Она руками всплеснула, сказала:
– Это они так людей называют. Рабами он торговал. Грех ведь страшный. Он всё говорил: мол, иноверцами можно. Язычниками там, христианами, иудеями. Да только неправда это.
Заохала, махнула рукой, пошла к себе. А Ромка – к себе в закуток, где Антошка уже посапывал давно.
Ночью пришла Халима, разбудила Романа. Знаками показывает: пойдём, мол, только тихо. Ромка хотел старые разбитые сапоги натянуть – не разрешила. Так и пошёл босиком.
Повела в чистую половину, господскую. Из-за двери – полоска света, и пьяный разговор: перс с этим арабом чернявым о чём-то договаривается:
– Отличный товар, и всего сто монет за двоих. Красная цена им, конечно, двести, но уж больно деньги нужны.
– Дорого.
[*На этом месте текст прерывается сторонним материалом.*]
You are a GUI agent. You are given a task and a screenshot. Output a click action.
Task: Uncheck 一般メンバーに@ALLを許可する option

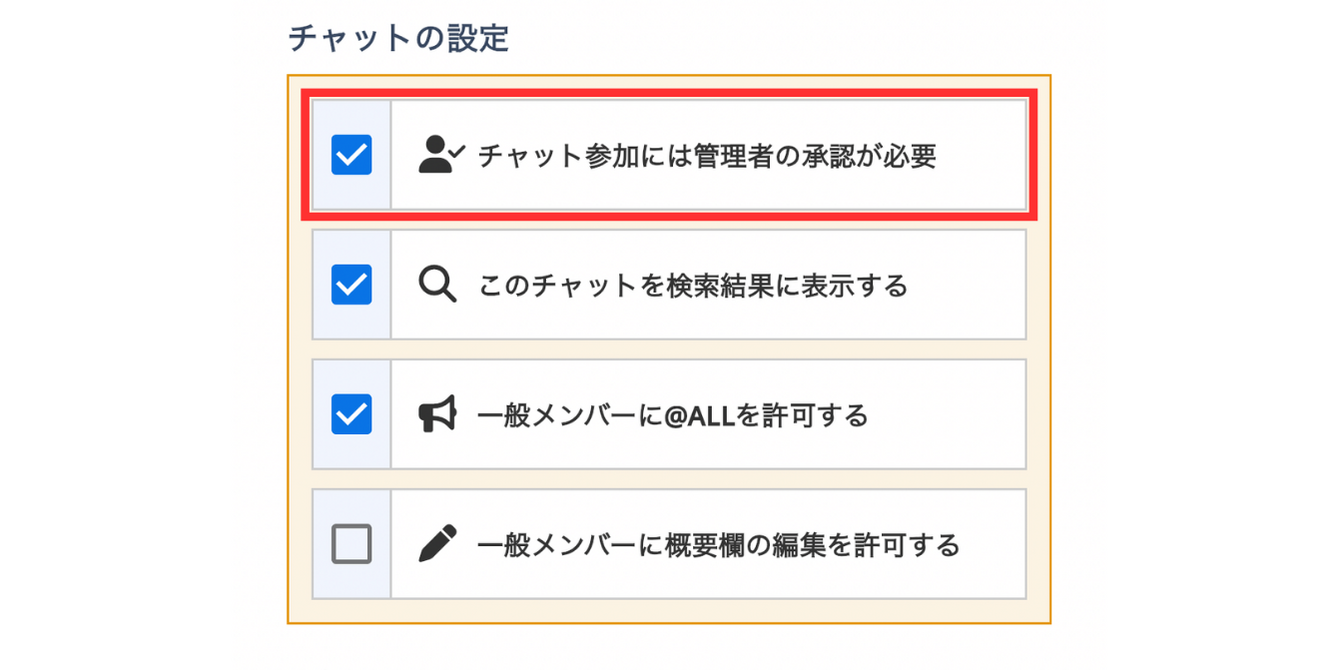click(x=351, y=413)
Да и тощие какие-то.
– Зато жилистые! Самое для тебя то, что надо: покойник с ними занимался, воинскому искусству учил. Саблями машут – залюбуешься.
Пока по-персидски говорили, Роман всё понимал. Вернее, слова-то отдельно понимал, а о чём разговор – не очень. Но затем араб на своём заговорил, а с этим языком у Ромки хуже: через слово неясно. Какие-то «мамлюки», «фурусия» и другие непонятные слова. Потом перс сказал:
– Девяносто монет – и по рукам! Последняя моя цена за мясо. И забирай обоих братцев хоть утром.
Ромку как ледяной водой окатило. Это же перс его с Антошкой продаёт!
Звякнул кувшин, хозяин заругался:
– Тьфу ты, вино кончилось.
И заорал:
– Халима! Дура немая, иди сюда.
Халима Романа толкнула: беги, мол. Подождала и открыла дверь, вошла с поклоном.
Ромка прибежал в свою каморку, начал братца трясти:
– Антошка, просыпайся! Беда. Бежать надо.
Тот со сна не понимает:
– Куда бежать, на горку? Так Рамиля нет больше, некому заставлять. Дай поспать, а?